During Radical Reconstruction, when hundreds of thousands of African-Americans voted for the first time and large numbers held public office, racial bias in the criminal justice system and the forced labor of those convicted of crime remained minor problems. There were hardly any prisons or prisoners in the South. But with the overthrow of Reconstruction and the imposition of the comprehensive system of white supremacy known as Jim Crow, the prison population expanded rapidly.
Southern states filled their jails with African-Americans, often former slaves convicted of minor crimes. They then rented them out as labor for the owners of railroads, plantations and factories, or required them to work on chain gangs building roads and other public projects, or inside prison walls for private businesses.
The labor of prisoners became a significant source of revenue for Southern states. The system also took hold, but in a much smaller way, in the North.
Without violating the 13th Amendment, Republicans in post-Reconstruction Texas complained, “the courts of law are employed to re-enslave the colored race.” Plantations, they added, “are worked, as of old, by slaves, under the name of convicts.”

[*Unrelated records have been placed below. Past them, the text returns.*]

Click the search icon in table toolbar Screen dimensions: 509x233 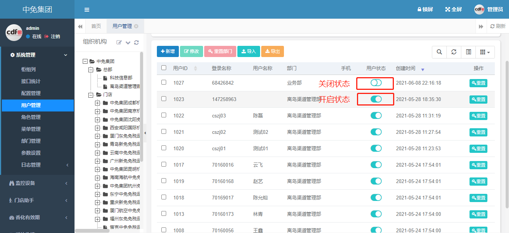pyautogui.click(x=439, y=52)
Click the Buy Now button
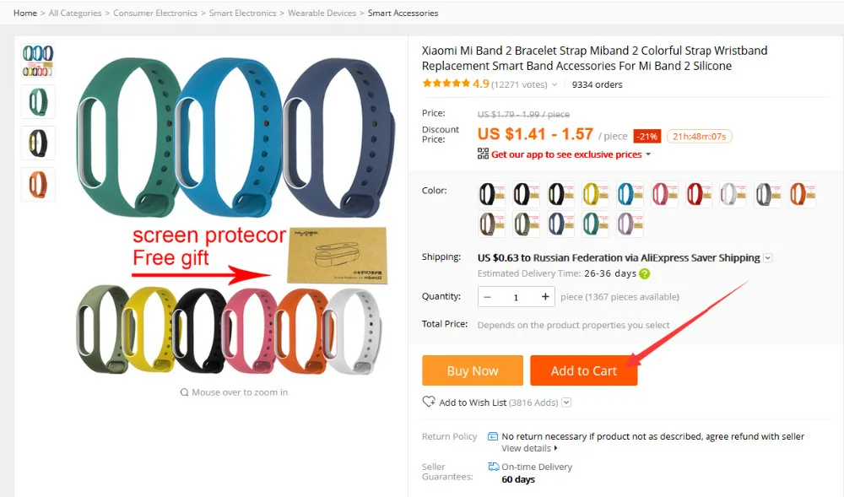 [x=473, y=370]
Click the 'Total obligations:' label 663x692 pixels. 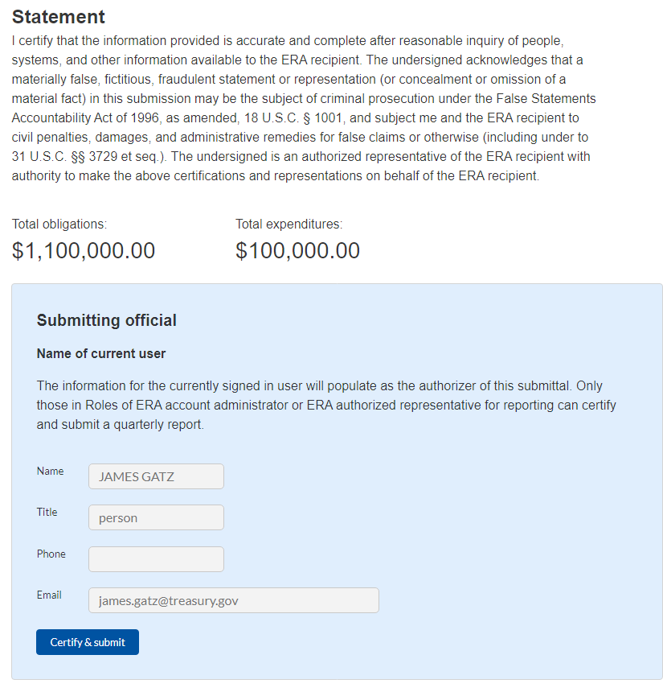(59, 224)
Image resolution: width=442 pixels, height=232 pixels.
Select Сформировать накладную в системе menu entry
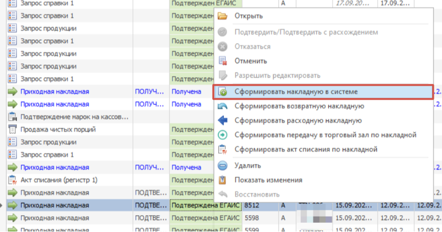[323, 92]
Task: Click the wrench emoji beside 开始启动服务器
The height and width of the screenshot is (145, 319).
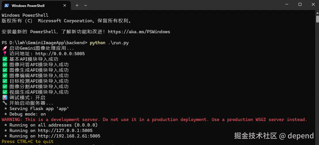Action: 5,103
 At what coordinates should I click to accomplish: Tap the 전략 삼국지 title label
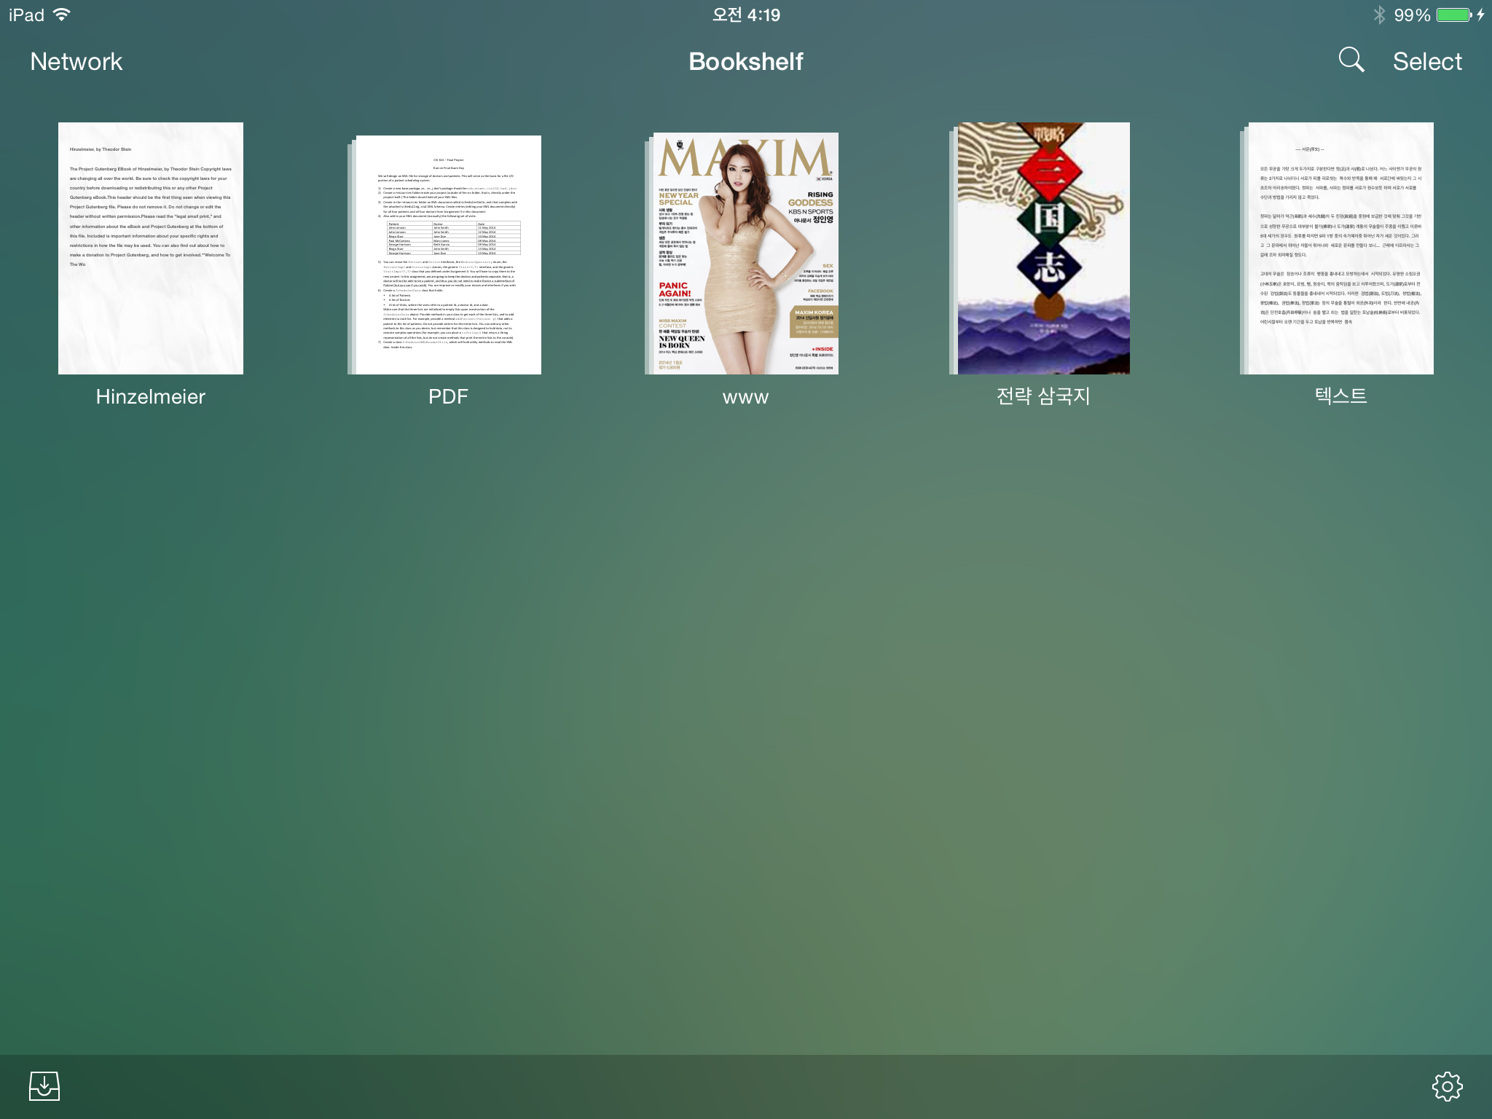(x=1043, y=396)
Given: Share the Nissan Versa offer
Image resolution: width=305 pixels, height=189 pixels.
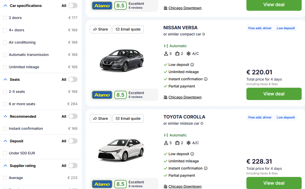Looking at the screenshot, I should [101, 29].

Conditions were barbarous and the supply of convicts seemingly endless. “One dies, get another,” became a popular refrain among those who profited from the labor of prisoners.

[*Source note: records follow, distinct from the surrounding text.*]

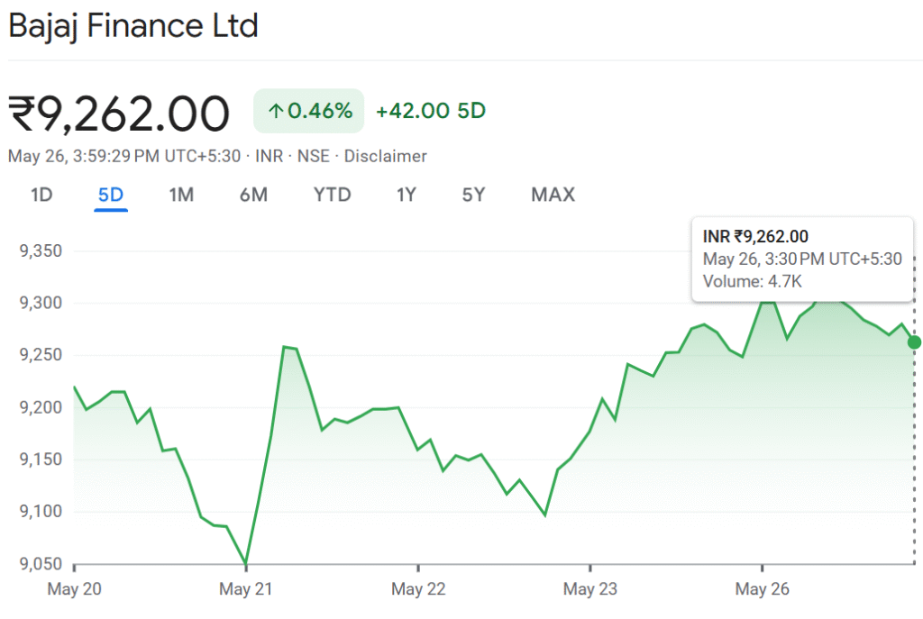The image size is (923, 619).
Task: Click the May 26 date axis label
Action: click(763, 589)
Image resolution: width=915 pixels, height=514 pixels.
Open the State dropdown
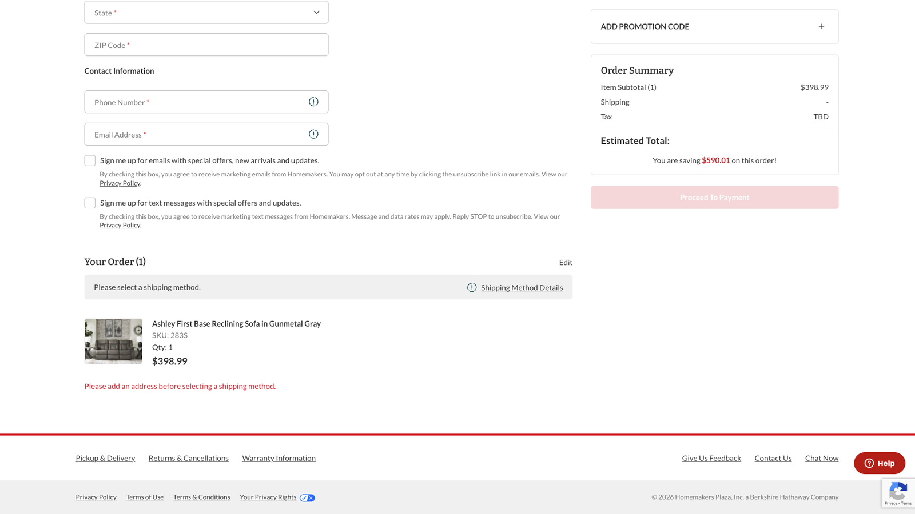click(206, 13)
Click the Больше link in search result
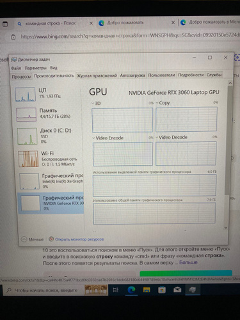The image size is (240, 320). pos(188,262)
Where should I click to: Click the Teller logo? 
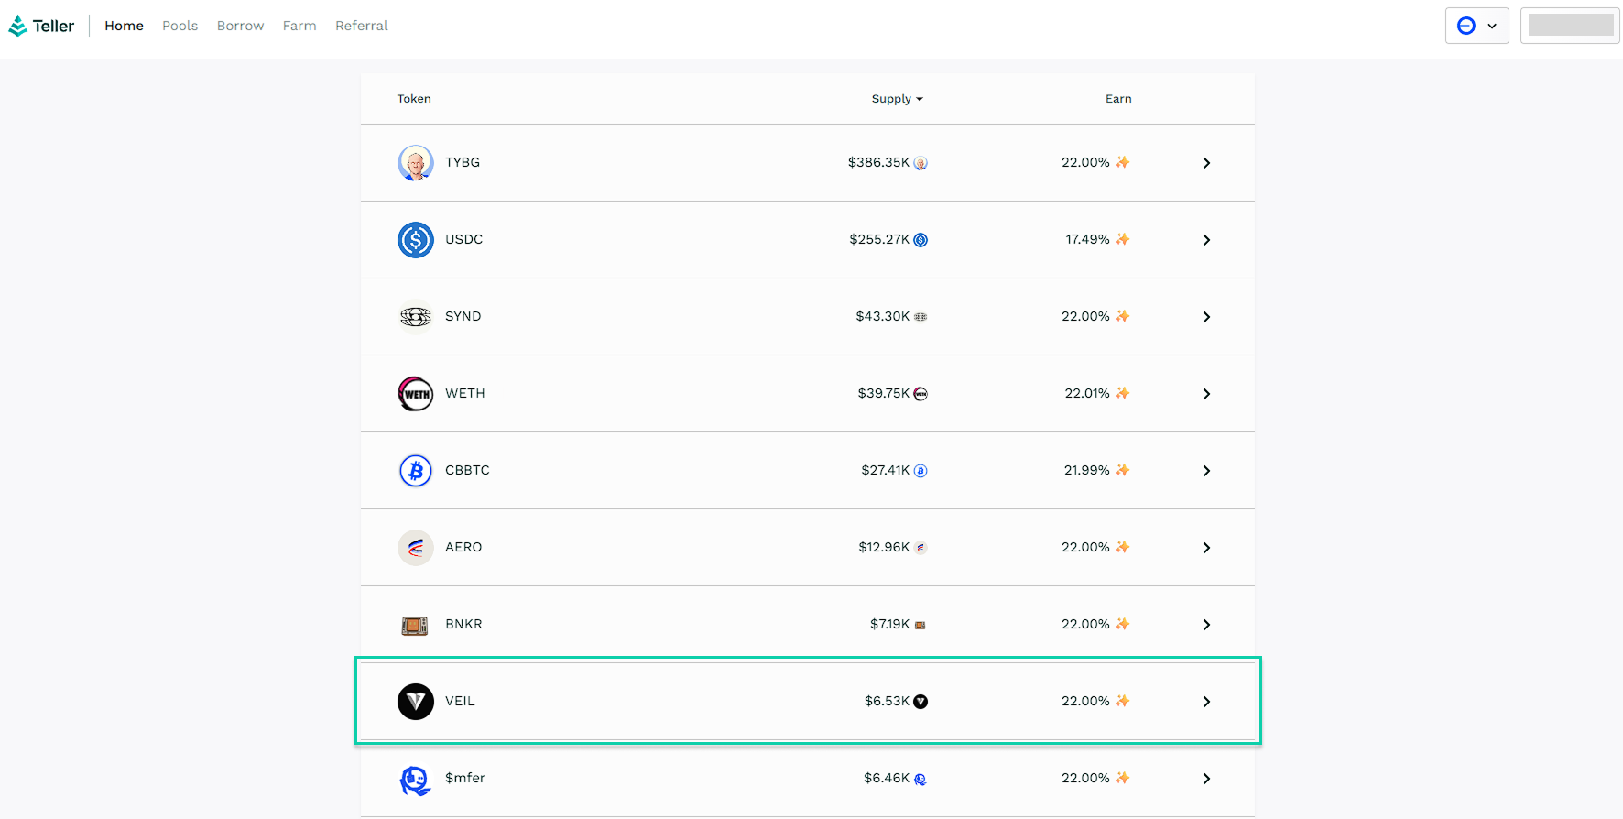click(x=42, y=26)

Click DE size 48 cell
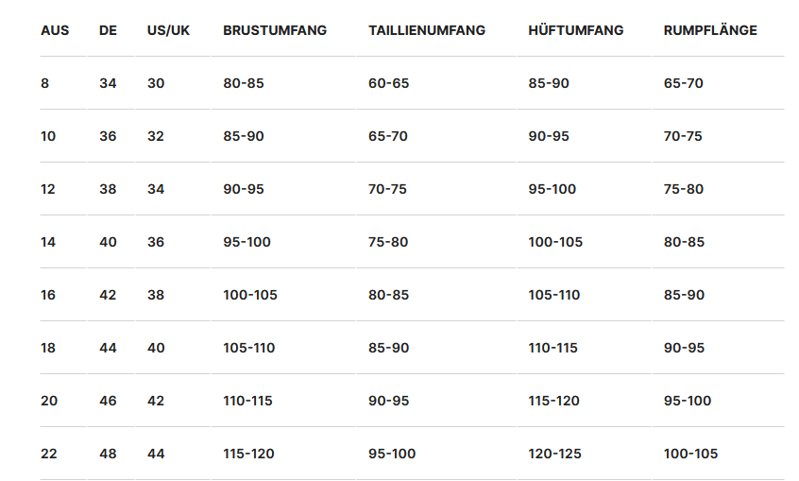[108, 454]
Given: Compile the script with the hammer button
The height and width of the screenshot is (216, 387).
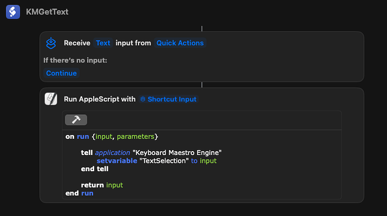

To this day, many convicts are required to work while incarcerated. As janitors, plumbers and the like they help make prisons function. They produce goods like furniture for government offices. This year, prisoners have been making hand sanitizer to help combat the pandemic and fighting California wildfires.
With the expansion of private prisons, more and more inmates work for private contractors, sometimes in factory settings within prison walls. In recent years, many companies have used or benefited from the labor of prisoners.
As late as the 1980s, the Department of Justice concluded that the 13th Amendment attaches “some of the characteristics of slavery” to prisoners, including exemption from minimum-wage laws. Indeed, courts have ruled that inmates working in prisons have no constitutional right to payment at all.
A few years ago, the documentary film “13th” linked the origin of today’s racially biased mass incarceration to the criminal exemption clause. But the members of Congress who voted on the 13th Amendment did not anticipate the later emergence of a new system of involuntary servitude in the South.
We hear a great deal in judicial circles about the “original intent” or “original meaning” of constitutional provisions. But the 13th Amendment shows that unanticipated consequences can be as significant as intended ones. The amendment, which destroyed the largest slave system the modern world has known, was deservedly an occasion for celebration. Especially given our heightened awareness of the inequities of our criminal justice system, it is high time the criminal exemption was eliminated, as the abolition amendment proposes.
Like any change in the Constitution, the abolition amendment would need the approval of two-thirds of Congress and three-quarters of the states, a daunting requirement. It is certain to encounter resistance from those who profit from prison labor, now a multibillion-dollar industry, as well as those who deem unpaid labor a just punishment.
But approval would recognize the basic human rights of those convicted of crime. Reinforcing the idea that all people who work should be paid for their labor, it would be a major step in bringing to fruition the “new birth of freedom” promised by the Civil War.
Eric Foner is an emeritus professor of history at Columbia and the author, most recently, of “The Second Founding: How the Civil War and Reconstruction Remade the Constitution.”